The Virginia Enterprise Zone (VEZ) Program provides businesses with exceptional opportunities to invest in property development and rehabilitation while benefiting from state government incentives. One of the most valuable components of this program is the Real Property Investment Grant (RPIG), which offers financial support to businesses making substantial investments in commercial, industrial, or mixed-use properties located within designated Enterprise Zones.
The RPIG provides 20 percent of the qualified real property investment (QRPI) beyond a certain minimum threshold. Specifically:
- For projects up to $5 million, businesses can receive up to $100,000 in cash grants over a five-year period.
- For projects exceeding $5 million, the maximum award increases to $200,000 over five years.
This grant helps businesses offset the costs of rehabilitation, expansion, or new construction, making large-scale projects more feasible while contributing to the revitalization of local communities. The RPIG also supports sustainable development, offering special provisions for solar energy installations, which can reduce both environmental and financial costs in the long term
Eligibility Requirements
To qualify for the RPIG, businesses must meet the following specific eligibility requirements:
Property Eligibility:
- Investments must be made in commercial, industrial, or mixed-use properties located within Virginia’s Enterprise Zones. These zones are established by the state to encourage economic growth in targeted areas. (See Virginia’s Enterprise Zone Map.)
- For mixed-use properties, at least 30 percent of the usable floor space must be designated for industrial or commercial purposes. This ensures the grant is primarily supporting business activities that generate economic development.
Minimum Investment Thresholds:
- Rehabilitation or expansion projects must exceed $100,000 in qualified real property investments to be eligible for the grant.
- New construction projects must exceed $500,000 in qualified real property investments.
Grant Cap:
- For investments under $5 million, the maximum grant amount is $100,000 over five years.
- For investments over $5 million, the maximum grant increases to $200,000 over five years.
Ineligible Funding Sources and Property Uses:
- Real property investment expenditures funded by federal, state, or local grants are not eligible for an RPIG and must be excluded.
- Properties used solely for residential purposes or those involving routine maintenance (e.g., minor roof repairs) do not qualify.
- Additionally, soft costs, machinery, tools, and business personal property (such as furniture and office equipment) are ineligible for this grant, as the RPIG is focused on long-term capital improvements.
These eligibility requirements ensure that the RPIG is targeted toward businesses making substantial investments in the economic infrastructure of Virginia’s Enterprise Zones, driving growth and revitalization.
Special Provisions for Solar Projects
The VEZ Program includes special provisions for businesses investing in solar panel installations, encouraging the use of renewable energy and sustainable development:
- For rehabilitation or expansion projects that include solar panels costing at least $50,000, the minimum investment threshold is reduced to $50,000 (from $100,000). This allows businesses to pursue smaller-scale projects focused on renewable energy.

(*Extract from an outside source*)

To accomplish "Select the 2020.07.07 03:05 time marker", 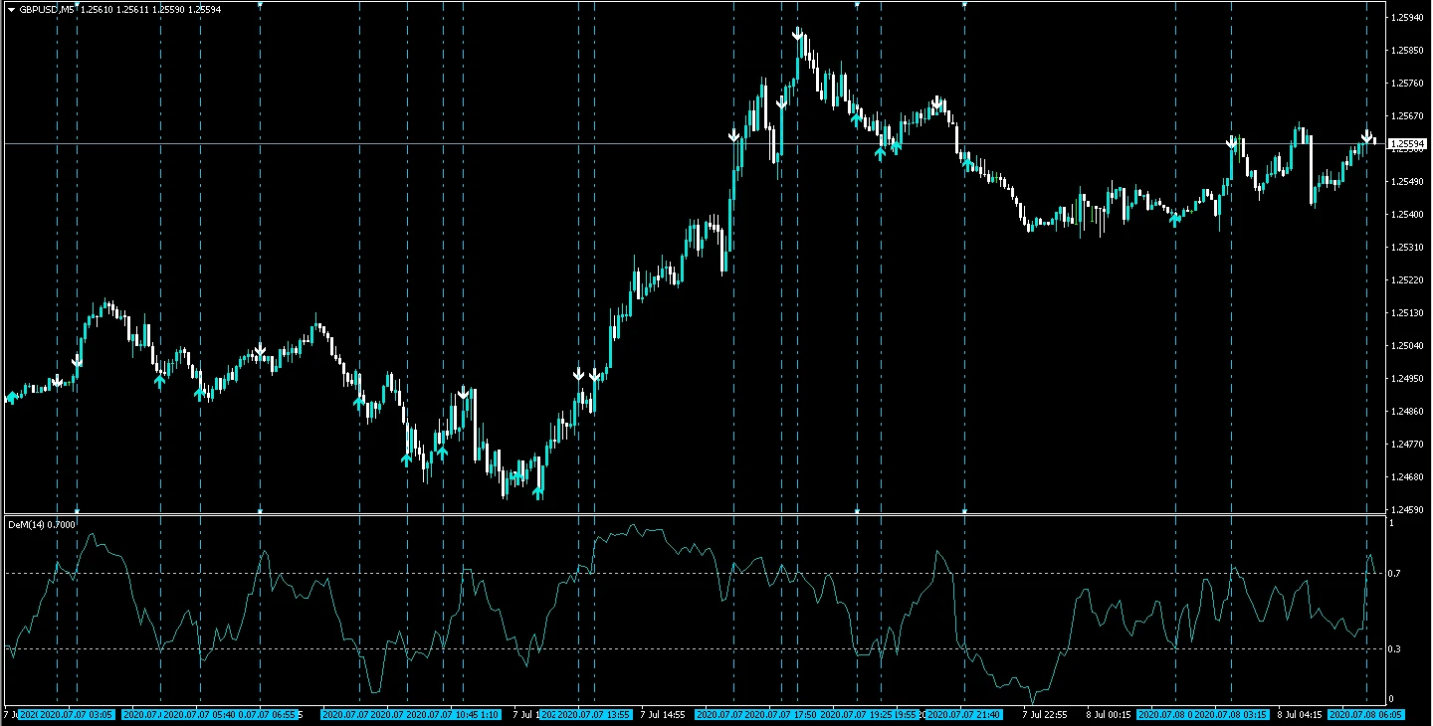I will click(77, 714).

- For new construction projects with solar panel installations, the threshold is reduced to $450,000 (from $500,000), making it easier for developers to integrate solar energy into larger projects.
- Solar-only projects costing between $50,000 and $100,000 are eligible for RPIGs with no minimum investment threshold. This means that even relatively small solar projects can qualify for grant funding, making clean energy more accessible to businesses of all sizes.
These special provisions make the RPIG an even more attractive option for businesses looking to invest in sustainable infrastructure while reducing long-term operating costs through energy savings.
Grant Amounts and Possible Proration
The allocation of RPIG funds depends on an annual appropriation by the General Assembly, with funding priority given to the Job Creation Grant (JCG). Once all JCG applications are fully funded, any remaining funds are distributed to RPIG applicants. If the total RPIG requests exceed the available funds for that year, grants may be subject to proration — meaning each applicant receives a proportional share of the remaining funds.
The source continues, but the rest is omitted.